L. M. Vivaio Eternot, pur nascendo all’interno di una drammatica realtà sociale, e senza tradirla, da questa riesce a staccarsi per trasformarsi in un atto simbolico: un ponte verso altri luoghi e altri futuri.

Immagino gli alberi dei fazzoletti in fiore, immagino i giovani che dal loro osservatorio spediscono le piante... Il lavoro include l’idea dell’aver cura delle cose, di proteggerle per farle vivere e sopravvivere.

Potrebbe essere, quest’opera, una metafora dell’arte, in un presente che implode su se stesso?

G. C. Ho sempre pensato che la poesia, con qualunque mezzo si esprima, sia salvifica, nel senso letterale di “rendere salvi”: un vero e proprio salvagente. Ogni giorno nel mondo si producono centinaia di tragedie causate dal lato mostruoso dell’essere umano.
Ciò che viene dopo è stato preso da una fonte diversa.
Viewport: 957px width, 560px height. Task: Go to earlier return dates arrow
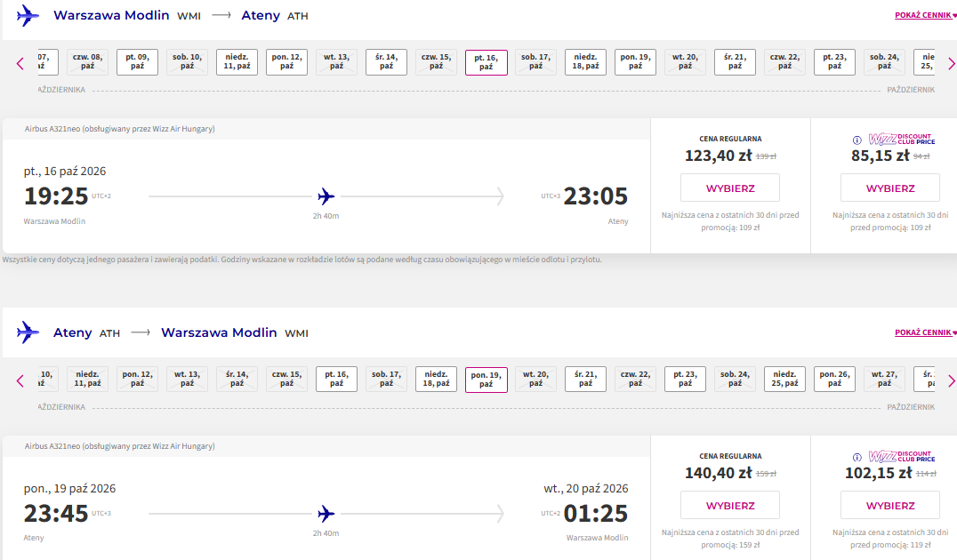pyautogui.click(x=20, y=380)
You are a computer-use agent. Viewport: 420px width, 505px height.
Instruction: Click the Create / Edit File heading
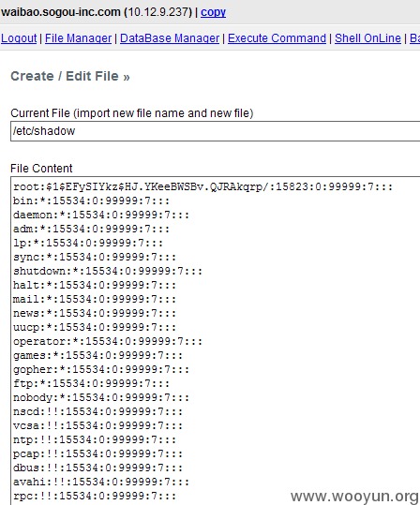coord(70,77)
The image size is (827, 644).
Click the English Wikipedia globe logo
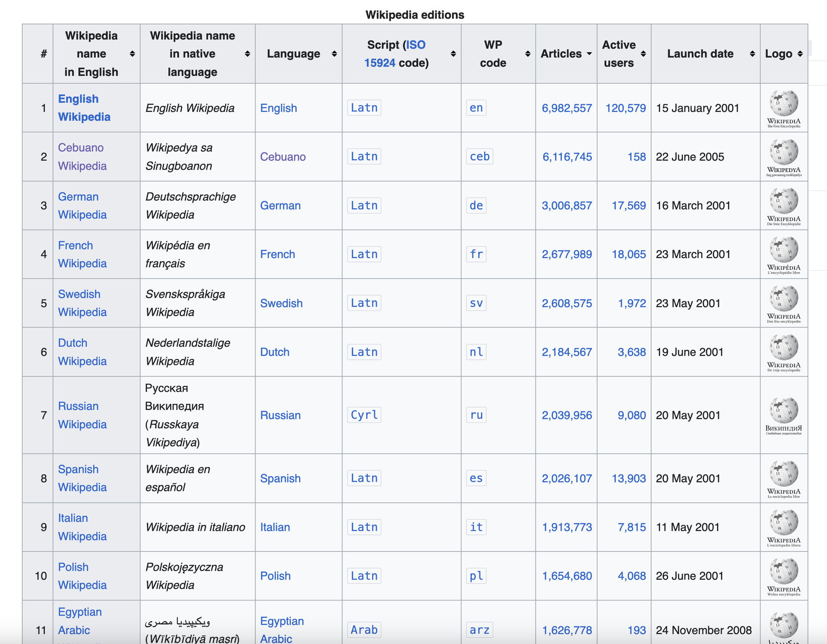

Ecco, io credo che nostro dovere sia contrapporre alla barbarie e allo scempio, tutta la nostra umanità, proprio nel senso dell’Umanesimo: rimettere al centro l’essere umano e tutta la sua immensa poetica capacità creatrice, come strumento per combattere la morte.

“A pensare che tutto ciò era frutto delle mani e dell’anima di quell’uomo, senza mezzi tecnici, si comprendeva che gli uomini potrebbero essere efficaci quanto Dio in altri domini oltre a quello della distruzione” (1).

1) «Quand on se souvenait que tout était sorti des mains et de l'âme de cet homme – sans moyens techniques – on comprenait que les hommes pourraient être aussi efficaces que Dieu dans d'autres domaines que la destruction». Jean Giono, Œuvres romanesques complètes: L'Homme qui plantait des arbres, vol. V, pag. 762, Paris, Gallimard, 1980.